Got it from a guy here in Texas who had it. He recently took it off of a Spear.


----------



## mgcolli (Jun 25, 2017)

Looking at doing something similar as these skiff rebuilds are really cool and would seem to me to be a good stepping off point before jumping into a full build of a conchfish or similar. Is hull slap an issue with these hulls. A lot of them seem to have similar lines and the hull slap issue worries me a bit.


----------



## Raleigh_Scherer (May 23, 2020)

mgcolli said:


> Looking at doing something similar as these skiff rebuilds are really cool and would seem to me to be a good stepping off point before jumping into a full build of a conchfish or similar. Is hull slap an issue with these hulls. A lot of them seem to have similar lines and the hull slap issue worries me a bit.

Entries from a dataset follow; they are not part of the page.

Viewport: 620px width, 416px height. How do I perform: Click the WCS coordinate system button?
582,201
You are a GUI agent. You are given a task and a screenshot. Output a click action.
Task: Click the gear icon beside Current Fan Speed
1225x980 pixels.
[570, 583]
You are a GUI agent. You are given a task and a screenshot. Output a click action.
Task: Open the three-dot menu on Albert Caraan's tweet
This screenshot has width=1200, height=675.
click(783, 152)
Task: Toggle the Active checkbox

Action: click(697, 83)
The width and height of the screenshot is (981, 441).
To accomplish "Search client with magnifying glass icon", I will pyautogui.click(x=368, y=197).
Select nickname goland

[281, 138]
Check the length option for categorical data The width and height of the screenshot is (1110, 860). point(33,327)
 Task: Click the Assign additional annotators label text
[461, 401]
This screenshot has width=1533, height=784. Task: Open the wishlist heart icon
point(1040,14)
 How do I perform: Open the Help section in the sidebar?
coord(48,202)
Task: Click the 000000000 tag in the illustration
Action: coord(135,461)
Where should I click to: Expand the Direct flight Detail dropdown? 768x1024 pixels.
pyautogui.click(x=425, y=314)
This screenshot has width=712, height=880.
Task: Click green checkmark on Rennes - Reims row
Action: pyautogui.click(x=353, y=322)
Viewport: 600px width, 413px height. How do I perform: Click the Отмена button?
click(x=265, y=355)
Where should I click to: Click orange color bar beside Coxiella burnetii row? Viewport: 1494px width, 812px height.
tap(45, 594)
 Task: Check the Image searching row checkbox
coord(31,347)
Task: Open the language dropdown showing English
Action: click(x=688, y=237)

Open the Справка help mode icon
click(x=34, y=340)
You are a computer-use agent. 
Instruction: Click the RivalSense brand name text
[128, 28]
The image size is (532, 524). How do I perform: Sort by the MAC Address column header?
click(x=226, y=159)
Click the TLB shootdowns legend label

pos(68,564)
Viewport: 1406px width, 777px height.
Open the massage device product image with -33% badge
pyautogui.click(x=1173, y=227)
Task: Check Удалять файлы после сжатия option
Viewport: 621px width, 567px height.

Hull slap on my skiff is not noticeable so far, but I have also not battled any storms in it. My biggest advice is to make sure to lay PLENTY of glass in the bottom if the hull of the original is not thick. The added weight may make you lose an inch of draft, but will give you peace of mind in shallow oyster shell or heavy chop. Also, brush on gelcoat was an agonizing experience. Sand the boat down yourself and get someone to spray it on. Smoother and thicker gelcoat goes a long way on longevity and overall appearance. I would highly recommend trying a rebuild, it is an incredible experience.


----------